After selecting an EC2 accelerated compute purchase option, configure your Amazon EKS cluster to use the capacity. Amazon EKS provides three provisioning methods, each with a different balance of control and automation:

  • Amazon EKS Auto Mode: AWS-managed compute that automatically provisions, scales, and patches nodes. Uses built-in Karpenter for provisioning and Bottlerocket operating system with NVIDIA drivers and device plugins included. Best when you want managed infrastructure with minimal operational overhead. Supports both static and dynamic capacity provisioning.

  • Karpenter (self-managed): Open source upstream project that you install and operate in your Amazon EKS cluster. Provides the same provisioning model as EKS Auto Mode and you have full control over operating system, AMIs, kernel tuning, and node lifecycle. Best for platform teams with requirements that EKS Auto Mode doesn’t provide out-of-the-box.

  • Node groups (managed and self-managed): Backed by EC2 Auto Scaling Groups (ASG), capacity is defined upfront through an EC2 launch template. Best for platform teams with existing EKS managed or self-managed node groups, and training workloads with predictable sizing with a known, static accelerated compute footprint.

The pages below cover each provisioning option in detail.

Mixed strategy: combine purchase options

It’s common to combine multiple capacity purchase options within a single Amazon EKS cluster. This approach optimizes cost, availability, and reliability simultaneously by routing different workloads to the most appropriate capacity source. Customers implement this hybrid strategy using any of the three EKS compute management approaches (EKS Auto Mode, Karpenter, or Node Groups) or combine them within the same cluster.

EKS Auto Mode and Karpenter always provision reserved capacity (ODCRs and Capacity Blocks) first, followed by Spot or On-Demand. You can couple this instance provisioning priority with scheduling your critical workloads on guaranteed capacity, while scheduling flexible workloads on Spot or On-Demand instances. You control workload routing through Kubernetes-native scheduling primitives: nodeSelector targets a specific capacity type, taints and tolerations isolate NVIDIA GPU or AWS Trainium nodes, and topologySpreadConstraints distribute workloads across Availability Zones for high availability.

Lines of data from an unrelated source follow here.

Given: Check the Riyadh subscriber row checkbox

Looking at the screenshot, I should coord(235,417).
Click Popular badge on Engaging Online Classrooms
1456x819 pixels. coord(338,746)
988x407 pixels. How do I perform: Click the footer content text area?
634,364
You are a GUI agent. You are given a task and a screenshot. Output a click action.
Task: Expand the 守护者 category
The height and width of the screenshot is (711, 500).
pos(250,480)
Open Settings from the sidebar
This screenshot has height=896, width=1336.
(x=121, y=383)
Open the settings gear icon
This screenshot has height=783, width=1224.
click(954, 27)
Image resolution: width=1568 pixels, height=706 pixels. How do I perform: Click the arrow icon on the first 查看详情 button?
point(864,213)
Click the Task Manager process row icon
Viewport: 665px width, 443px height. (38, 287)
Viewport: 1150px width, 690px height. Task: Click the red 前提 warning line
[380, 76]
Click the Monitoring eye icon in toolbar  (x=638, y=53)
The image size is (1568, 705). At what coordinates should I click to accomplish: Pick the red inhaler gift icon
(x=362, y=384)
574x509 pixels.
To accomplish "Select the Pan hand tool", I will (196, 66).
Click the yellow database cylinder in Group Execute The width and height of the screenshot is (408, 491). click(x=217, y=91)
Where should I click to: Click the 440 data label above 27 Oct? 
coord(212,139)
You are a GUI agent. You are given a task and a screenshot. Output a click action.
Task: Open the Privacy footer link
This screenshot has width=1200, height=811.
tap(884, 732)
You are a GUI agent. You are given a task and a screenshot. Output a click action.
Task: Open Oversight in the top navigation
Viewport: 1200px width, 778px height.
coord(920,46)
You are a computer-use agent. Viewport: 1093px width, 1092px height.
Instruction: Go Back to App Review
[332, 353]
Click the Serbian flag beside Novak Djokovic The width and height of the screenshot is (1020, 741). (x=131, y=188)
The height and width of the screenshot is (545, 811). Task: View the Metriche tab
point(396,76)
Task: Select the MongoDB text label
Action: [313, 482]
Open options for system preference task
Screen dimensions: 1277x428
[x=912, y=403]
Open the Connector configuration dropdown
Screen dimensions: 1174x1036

A well-designed Amazon EKS cluster organizes accelerated compute NodePools or node groups into two categories, Reserved and Burst, each aligned to the workload patterns best suited for the capacity strategy. An example is described below.

Reserved (Guaranteed Capacity)

A gpu-reserved NodePool or node group runs production inference and scheduled large-scale training on reserved capacity (ODCRs and Capacity Blocks), ensuring guaranteed availability for SLA-bound services and planned compute-intensive jobs. This NodePool or node group serves real-time inference endpoints, production model serving, business-critical applications requiring always-on GPU availability with predictable performance, planned distributed training, large-scale fine-tuning experiments, time-bound research projects, and any workload where you know the start time and duration in advance.

Burst (Elastic Capacity)

A gpu-burst NodePool or node group runs experimentation, ad hoc workloads, and batch processing using Spot instances as the primary capacity type with On-Demand fallback, maximizing cost savings for fault-tolerant workloads while ensuring capacity when Spot is unavailable. This NodePool or node group serves batch offline inference, data preprocessing pipelines, model evaluation jobs, development and prototyping, unpredictable inference scaling, short-lived debugging sessions, and any workload that implements checkpointing and can handle Spot interruptions or that doesn’t justify a reservation but cannot wait for reserved windows. Workloads on this NodePool or node group implement checkpointing and graceful shutdown to handle node loss within the 2-minute Spot interruption window.

The desired capacity type for workloads is specified using nodeSelector: karpenter.sh/capacity-type: spot (or on-demand, reserved), and weight-based provisioning ensures the cluster scales efficiently across all capacity pools. This architecture gives teams the flexibility to run diverse AI/ML workloads, from experimental notebooks to production inference, within a single EKS cluster while optimizing cost.